Я бродил по улицам города до полуночи. Вспомнил Вакира. Он работает сейчас скотником на ферме. Как бы не уснул и не растерял своих коров, подумалось мне. И Мирабиддинходжа, молодец парень, нашел-таки свое место — в политехнический поступил, человеком станет.

Я шел по темной, неосвещенной улице. Как забрел сюда, сам не помню. Вдруг откуда-то послышался женский голос, который вроде бы выкрикнул: «На помощь! Помогите!» Крик шел откуда-то справа, где находился обрыв. Я пошел на голос, но не очень уверенно: «Быть может, в таком состоянии мне просто померещилось?»

— Вайдод, спасите! — раздалось снова.

На сей раз я точно определил, откуда шел голос: из-за чернеющей впереди чинары. В несколько прыжков я оказался там. Ну и гады! Четыре здоровых балбеса окружили маленькую, хрупкую девушку. Ограбить, видно, собрались! Вот и пробил твой час, Хашимджан, теперь ты должен показать себя! Не бойся, смело вперед! Сейчас ты смоешь с себя всю эту грязь, которой тебя облили. Пусть все узнают, какой ты честный, смелый человек. Ты не взяточник и не простоватый олух, а храбрый милиционер. Сегодня ты отомстишь и за любимого отца. Да, твой отец, молчаливый, скромный человек, которому иногда попадает даже от мамы, будет гордиться тобой! Смело вперед!

— В чем дело? Что тут происходит?

— Вот эти… пристали… — плача, пожаловалась девушка.

— Сейчас же отпустите ее! — крикнул я, хватая девушку за руку, чтобы вытащить ее из круга. Но почему-то она сама сильно потянула меня к себе. И я сам оказался в кругу.

— Снимай костюм! — холодно приказала только что плакавшая девушка. Вот тебе и пострадавшая!

— Да ты что? Чего ты орала тогда?.. — Я задрожал от негодования. Не знаю, быть может, от страха задрожал, но задрожал сильно, ноги стали ватными.
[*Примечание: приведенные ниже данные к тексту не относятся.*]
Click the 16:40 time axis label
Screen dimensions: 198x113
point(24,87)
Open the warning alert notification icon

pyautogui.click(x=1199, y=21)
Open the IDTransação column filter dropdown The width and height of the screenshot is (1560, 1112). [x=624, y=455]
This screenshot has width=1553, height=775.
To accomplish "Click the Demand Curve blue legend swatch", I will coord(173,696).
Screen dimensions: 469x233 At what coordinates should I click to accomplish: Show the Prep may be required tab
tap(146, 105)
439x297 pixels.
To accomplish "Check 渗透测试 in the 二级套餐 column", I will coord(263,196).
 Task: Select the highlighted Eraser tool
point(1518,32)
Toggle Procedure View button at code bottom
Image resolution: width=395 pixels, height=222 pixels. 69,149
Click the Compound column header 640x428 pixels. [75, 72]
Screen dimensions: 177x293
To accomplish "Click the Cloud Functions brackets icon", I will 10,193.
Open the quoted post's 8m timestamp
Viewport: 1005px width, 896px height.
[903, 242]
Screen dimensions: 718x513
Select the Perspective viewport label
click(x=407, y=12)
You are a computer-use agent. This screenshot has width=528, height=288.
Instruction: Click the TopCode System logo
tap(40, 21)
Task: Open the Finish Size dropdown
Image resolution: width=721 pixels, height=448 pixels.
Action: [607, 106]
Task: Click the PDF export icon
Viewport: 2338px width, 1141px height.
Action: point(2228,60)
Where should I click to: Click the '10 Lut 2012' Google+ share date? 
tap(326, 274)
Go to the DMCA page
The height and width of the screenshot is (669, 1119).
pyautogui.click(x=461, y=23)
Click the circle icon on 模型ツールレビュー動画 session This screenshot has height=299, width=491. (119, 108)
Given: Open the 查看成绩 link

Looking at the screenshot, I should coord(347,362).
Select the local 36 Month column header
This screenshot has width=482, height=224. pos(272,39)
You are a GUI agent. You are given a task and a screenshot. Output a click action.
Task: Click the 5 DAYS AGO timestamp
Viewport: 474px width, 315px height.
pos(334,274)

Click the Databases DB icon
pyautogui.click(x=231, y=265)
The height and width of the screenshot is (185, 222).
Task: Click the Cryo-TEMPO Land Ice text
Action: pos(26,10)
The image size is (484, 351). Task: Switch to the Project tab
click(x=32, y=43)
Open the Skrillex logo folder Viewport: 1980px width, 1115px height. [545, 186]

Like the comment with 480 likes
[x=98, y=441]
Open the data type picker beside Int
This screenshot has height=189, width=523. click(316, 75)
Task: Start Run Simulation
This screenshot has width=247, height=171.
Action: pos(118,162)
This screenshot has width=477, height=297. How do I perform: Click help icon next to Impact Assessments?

— Если орут, так, значит, ты обязательно должен сунуться, болван! — засмеялась девушка мне в лицо. — А ну, скидывай костюм!

Меня окружали четверо здоровенных детин, в руке каждого — не соврать — нож с полметра длиной. Выходит, они заодно с девицей. Она служила приманкой, чтобы завлекать простаков, вроде меня, в ловушку. Драться? С двумя типами я бы как-нибудь уж справился. Но ведь их четверо! И у всех ножи. Нет, будь что будет: так просто я не сдамся. Убьют — и ладно, зараз избавлюсь от всех бед.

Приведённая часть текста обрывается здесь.